Si bien el proceso de autorización exige el parricidio, el padre no puede nunca dejarse matar (no lo han hecho Urano, ni Cronos, ni Layo). El oráculo advierte al padre que el hijo lo asesinará, pero renegar del oráculo es un mandato tan fuerte como el oráculo mismo. En una competencia, dejarse ganar es jugar sucio. La filosofía y el psicoanálisis se animan al ridículo: declaman que solo saben que no saben. Pero asumir la castración significa asumir que no puede asumirse. El sujeto filósofo y el sujeto psicoanalista no pueden resignar el saber. Si lo resignaran, ya no desearían. Se ha dicho que el juego socrático consiste en suponer en el otro a un sujeto que sabe, que no sabe que sabe y que puede ir desplegando este saber no sabido a partir de ofrecerse él –Sócrates– como un otro vaciado de saber (el que no sabe nada, el que escucha). Pero Jacques Rancière ya ha desenmascarado la astucia de este juego analítico. El Sócrates de Platón no abandona nunca su lugar de autoridad: comanda siempre la investigación, subraya irónicamente su superioridad. Porque no se trata meramente de liberarse de la autoridad externa, sino de autorizarse uno mismo. Sin tabú sobre la ignorancia, no hay erotismo.

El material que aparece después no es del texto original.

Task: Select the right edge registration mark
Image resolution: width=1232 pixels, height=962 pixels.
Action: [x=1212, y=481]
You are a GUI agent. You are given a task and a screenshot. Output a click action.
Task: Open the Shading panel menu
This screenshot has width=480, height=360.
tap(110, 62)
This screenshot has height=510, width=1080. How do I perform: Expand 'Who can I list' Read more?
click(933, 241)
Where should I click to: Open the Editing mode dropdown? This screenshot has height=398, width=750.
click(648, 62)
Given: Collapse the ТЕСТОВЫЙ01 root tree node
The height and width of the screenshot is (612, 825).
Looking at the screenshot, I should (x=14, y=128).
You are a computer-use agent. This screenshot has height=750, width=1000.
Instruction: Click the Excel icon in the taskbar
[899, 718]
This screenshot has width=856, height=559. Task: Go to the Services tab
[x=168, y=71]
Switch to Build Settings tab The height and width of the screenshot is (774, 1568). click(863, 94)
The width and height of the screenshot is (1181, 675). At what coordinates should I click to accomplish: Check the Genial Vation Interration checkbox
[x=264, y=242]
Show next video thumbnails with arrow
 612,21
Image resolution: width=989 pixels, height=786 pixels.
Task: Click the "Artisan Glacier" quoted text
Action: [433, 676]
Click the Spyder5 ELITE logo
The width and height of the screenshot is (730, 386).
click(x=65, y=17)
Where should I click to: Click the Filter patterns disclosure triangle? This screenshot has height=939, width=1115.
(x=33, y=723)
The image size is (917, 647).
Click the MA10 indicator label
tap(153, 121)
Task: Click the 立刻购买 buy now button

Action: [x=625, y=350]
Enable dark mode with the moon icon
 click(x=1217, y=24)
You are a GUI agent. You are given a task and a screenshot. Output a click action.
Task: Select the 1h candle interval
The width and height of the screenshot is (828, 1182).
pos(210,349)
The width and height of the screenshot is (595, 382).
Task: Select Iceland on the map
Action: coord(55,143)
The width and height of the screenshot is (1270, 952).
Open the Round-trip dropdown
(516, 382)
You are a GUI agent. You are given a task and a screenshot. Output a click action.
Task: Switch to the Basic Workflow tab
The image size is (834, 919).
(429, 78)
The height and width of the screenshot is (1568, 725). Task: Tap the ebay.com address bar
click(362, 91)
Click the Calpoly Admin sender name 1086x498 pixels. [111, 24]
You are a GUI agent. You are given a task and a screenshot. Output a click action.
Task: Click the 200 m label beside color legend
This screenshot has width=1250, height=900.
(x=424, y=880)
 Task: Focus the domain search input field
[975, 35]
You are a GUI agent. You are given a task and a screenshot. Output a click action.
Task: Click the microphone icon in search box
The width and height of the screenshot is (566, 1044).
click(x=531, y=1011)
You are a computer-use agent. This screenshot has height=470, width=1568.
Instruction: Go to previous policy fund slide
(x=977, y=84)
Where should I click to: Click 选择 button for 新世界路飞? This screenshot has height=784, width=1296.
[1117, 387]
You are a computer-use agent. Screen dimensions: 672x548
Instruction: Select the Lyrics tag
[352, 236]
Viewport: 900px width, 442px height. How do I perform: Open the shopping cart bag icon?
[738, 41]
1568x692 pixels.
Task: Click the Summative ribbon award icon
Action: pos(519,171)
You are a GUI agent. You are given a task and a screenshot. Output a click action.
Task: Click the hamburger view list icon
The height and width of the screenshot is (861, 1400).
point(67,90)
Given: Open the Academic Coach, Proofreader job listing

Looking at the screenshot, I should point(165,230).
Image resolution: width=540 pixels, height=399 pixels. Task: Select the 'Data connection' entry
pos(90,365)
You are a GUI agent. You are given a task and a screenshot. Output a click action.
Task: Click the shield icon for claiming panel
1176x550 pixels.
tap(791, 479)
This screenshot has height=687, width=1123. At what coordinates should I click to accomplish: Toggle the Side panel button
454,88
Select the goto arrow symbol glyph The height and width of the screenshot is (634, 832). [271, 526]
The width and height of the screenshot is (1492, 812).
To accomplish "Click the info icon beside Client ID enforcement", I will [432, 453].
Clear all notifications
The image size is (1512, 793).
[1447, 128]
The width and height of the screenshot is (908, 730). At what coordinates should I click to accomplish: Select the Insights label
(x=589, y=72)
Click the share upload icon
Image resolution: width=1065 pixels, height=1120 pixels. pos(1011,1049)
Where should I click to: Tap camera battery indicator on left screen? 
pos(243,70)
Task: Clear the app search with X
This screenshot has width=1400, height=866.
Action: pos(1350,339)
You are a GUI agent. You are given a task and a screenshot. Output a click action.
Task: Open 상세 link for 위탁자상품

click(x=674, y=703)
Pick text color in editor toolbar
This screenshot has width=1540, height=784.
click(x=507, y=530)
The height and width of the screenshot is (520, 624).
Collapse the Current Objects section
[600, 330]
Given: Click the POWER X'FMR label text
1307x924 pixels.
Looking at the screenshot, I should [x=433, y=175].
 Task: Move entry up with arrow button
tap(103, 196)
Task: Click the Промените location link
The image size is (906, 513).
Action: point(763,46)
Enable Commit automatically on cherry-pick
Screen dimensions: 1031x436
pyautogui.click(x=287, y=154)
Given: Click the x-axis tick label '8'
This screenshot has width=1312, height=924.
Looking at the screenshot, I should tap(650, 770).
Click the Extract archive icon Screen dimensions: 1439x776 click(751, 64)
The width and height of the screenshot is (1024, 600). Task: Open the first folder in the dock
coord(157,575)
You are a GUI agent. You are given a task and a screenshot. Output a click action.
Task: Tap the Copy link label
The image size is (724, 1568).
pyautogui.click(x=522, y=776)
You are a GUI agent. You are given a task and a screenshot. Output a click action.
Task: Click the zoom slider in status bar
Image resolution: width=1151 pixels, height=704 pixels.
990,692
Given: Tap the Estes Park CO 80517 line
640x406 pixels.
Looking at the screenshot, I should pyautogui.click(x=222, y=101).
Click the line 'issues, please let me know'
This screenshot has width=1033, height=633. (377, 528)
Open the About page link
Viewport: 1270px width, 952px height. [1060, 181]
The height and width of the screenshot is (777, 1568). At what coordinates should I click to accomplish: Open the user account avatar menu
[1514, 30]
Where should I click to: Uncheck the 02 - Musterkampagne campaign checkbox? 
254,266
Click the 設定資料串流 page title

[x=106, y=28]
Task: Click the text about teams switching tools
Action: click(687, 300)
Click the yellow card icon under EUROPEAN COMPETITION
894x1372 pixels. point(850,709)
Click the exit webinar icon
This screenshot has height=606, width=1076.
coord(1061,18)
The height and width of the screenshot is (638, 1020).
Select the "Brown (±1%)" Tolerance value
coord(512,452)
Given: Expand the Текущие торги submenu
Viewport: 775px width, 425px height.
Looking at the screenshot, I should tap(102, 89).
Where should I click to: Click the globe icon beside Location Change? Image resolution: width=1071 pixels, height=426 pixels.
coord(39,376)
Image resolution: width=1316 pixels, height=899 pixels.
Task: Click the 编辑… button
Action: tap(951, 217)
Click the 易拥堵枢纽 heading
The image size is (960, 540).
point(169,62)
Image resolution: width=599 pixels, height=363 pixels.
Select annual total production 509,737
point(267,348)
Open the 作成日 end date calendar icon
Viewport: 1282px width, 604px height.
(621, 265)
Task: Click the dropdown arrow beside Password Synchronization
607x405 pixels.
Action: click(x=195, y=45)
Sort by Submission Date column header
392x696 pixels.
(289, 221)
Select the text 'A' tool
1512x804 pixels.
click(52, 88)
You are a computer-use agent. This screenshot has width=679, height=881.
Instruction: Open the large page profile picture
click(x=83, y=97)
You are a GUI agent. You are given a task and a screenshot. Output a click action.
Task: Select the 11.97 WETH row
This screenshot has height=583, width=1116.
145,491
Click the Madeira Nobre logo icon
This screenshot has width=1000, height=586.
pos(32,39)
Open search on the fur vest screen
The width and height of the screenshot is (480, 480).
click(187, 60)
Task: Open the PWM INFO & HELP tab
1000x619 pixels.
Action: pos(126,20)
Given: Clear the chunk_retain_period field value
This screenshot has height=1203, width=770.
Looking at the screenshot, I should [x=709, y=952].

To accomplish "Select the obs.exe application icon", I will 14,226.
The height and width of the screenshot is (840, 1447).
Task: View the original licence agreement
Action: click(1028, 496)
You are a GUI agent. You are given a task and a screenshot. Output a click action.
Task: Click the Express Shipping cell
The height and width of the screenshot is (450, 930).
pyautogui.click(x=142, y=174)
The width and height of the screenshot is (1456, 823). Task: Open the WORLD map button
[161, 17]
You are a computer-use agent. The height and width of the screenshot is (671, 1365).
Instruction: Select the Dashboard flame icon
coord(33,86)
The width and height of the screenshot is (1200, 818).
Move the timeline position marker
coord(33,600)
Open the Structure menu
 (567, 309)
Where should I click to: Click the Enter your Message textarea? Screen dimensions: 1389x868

Freud afirmó que hay tres cosas imposibles: educar, psicoanalizar y gobernar. Toda investidura es extremadamente frágil, apenas un ropaje (como el cofre que se revela vacío en The Devils, de Ken Russell, cuyo poder sugestiona a una multitud hasta la posesión). Porque el asunto central no es el deseo inconsciente de matar al padre, sino la angustia frente al hecho de que no hay padre: en el núcleo del parricidio se encuentra la orfandad (Carlos Quiroga). En ese sentido la ironía, el humor, el ridículo, se presentan como las únicas vías de liberación posibles: la palabra que alude, que desplaza su significado, que asume la deuda con el pasado no en términos de sacrificio, sino de interpelación a llevar a cabo en el vacío la práctica de la autorización.